**WHAT NEEDS TO BE DONE:**
Say the data back exactly as it is written below.

(Stored data entries)
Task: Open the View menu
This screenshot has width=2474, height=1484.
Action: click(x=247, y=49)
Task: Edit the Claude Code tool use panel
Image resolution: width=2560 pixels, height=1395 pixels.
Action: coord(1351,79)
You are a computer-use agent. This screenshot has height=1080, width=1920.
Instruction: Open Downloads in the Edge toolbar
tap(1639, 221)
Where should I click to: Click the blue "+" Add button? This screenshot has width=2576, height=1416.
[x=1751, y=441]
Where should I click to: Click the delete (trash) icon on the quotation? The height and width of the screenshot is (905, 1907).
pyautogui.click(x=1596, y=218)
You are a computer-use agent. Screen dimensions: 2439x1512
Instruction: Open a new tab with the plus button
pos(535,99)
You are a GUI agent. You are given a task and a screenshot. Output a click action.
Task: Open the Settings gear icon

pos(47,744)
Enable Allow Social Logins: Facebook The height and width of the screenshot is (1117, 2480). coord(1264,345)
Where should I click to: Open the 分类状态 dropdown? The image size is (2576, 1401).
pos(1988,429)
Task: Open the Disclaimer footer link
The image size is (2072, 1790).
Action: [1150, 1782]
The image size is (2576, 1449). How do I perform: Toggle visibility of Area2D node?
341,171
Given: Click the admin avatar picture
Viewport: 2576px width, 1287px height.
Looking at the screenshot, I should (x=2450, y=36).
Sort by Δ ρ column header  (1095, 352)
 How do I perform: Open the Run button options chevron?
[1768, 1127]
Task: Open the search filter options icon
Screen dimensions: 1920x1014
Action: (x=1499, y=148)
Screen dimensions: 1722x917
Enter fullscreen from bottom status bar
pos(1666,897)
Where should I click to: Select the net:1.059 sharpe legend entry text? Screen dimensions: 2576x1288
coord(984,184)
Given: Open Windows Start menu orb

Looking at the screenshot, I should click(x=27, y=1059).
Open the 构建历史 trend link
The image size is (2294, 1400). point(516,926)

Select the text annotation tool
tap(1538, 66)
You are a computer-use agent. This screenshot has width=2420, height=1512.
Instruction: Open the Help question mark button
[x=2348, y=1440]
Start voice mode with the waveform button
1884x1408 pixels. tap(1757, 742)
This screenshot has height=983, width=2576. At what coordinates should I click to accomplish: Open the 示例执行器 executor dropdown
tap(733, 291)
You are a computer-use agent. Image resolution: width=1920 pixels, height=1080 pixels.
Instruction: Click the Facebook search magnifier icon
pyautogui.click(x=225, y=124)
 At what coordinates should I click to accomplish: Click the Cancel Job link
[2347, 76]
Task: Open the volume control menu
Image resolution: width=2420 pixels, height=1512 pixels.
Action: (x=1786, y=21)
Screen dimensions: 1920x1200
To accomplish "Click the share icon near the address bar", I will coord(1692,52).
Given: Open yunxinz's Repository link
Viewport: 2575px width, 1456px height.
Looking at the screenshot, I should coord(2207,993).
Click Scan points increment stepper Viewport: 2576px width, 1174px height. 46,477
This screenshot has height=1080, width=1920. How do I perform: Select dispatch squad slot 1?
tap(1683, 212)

**SOLVED PROBLEM:**
Task: Open the View menu
This screenshot has width=2474, height=1484.
Action: click(x=247, y=49)
Task: Edit the Claude Code tool use panel
Image resolution: width=2560 pixels, height=1395 pixels.
Action: coord(1351,79)
You are a computer-use agent. This screenshot has height=1080, width=1920.
Instruction: Open Downloads in the Edge toolbar
tap(1639, 221)
Where should I click to: Click the blue "+" Add button? This screenshot has width=2576, height=1416.
[x=1751, y=441]
Where should I click to: Click the delete (trash) icon on the quotation? The height and width of the screenshot is (905, 1907).
pyautogui.click(x=1596, y=218)
You are a computer-use agent. Screen dimensions: 2439x1512
Instruction: Open a new tab with the plus button
pos(535,99)
You are a GUI agent. You are given a task and a screenshot. Output a click action.
Task: Open the Settings gear icon

pos(47,744)
Enable Allow Social Logins: Facebook The height and width of the screenshot is (1117, 2480). coord(1264,345)
Where should I click to: Open the 分类状态 dropdown? The image size is (2576, 1401).
pos(1988,429)
Task: Open the Disclaimer footer link
The image size is (2072, 1790).
Action: [1150, 1782]
The image size is (2576, 1449). How do I perform: Toggle visibility of Area2D node?
341,171
Given: Click the admin avatar picture
Viewport: 2576px width, 1287px height.
Looking at the screenshot, I should (x=2450, y=36).
Sort by Δ ρ column header  (1095, 352)
 How do I perform: Open the Run button options chevron?
[1768, 1127]
Task: Open the search filter options icon
Screen dimensions: 1920x1014
Action: (x=1499, y=148)
Screen dimensions: 1722x917
Enter fullscreen from bottom status bar
pos(1666,897)
Where should I click to: Select the net:1.059 sharpe legend entry text? Screen dimensions: 2576x1288
coord(984,184)
Given: Open Windows Start menu orb

Looking at the screenshot, I should click(x=27, y=1059).
Open the 构建历史 trend link
The image size is (2294, 1400). point(516,926)

Select the text annotation tool
tap(1538, 66)
You are a computer-use agent. This screenshot has width=2420, height=1512.
Instruction: Open the Help question mark button
[x=2348, y=1440]
Start voice mode with the waveform button
1884x1408 pixels. tap(1757, 742)
This screenshot has height=983, width=2576. At what coordinates should I click to accomplish: Open the 示例执行器 executor dropdown
tap(733, 291)
You are a computer-use agent. Image resolution: width=1920 pixels, height=1080 pixels.
Instruction: Click the Facebook search magnifier icon
pyautogui.click(x=225, y=124)
 At what coordinates should I click to accomplish: Click the Cancel Job link
[2347, 76]
Task: Open the volume control menu
Image resolution: width=2420 pixels, height=1512 pixels.
Action: (x=1786, y=21)
Screen dimensions: 1920x1200
To accomplish "Click the share icon near the address bar", I will coord(1692,52).
Given: Open yunxinz's Repository link
Viewport: 2575px width, 1456px height.
Looking at the screenshot, I should coord(2207,993).
Click Scan points increment stepper Viewport: 2576px width, 1174px height. 46,477
This screenshot has height=1080, width=1920. How do I perform: Select dispatch squad slot 1?
tap(1683, 212)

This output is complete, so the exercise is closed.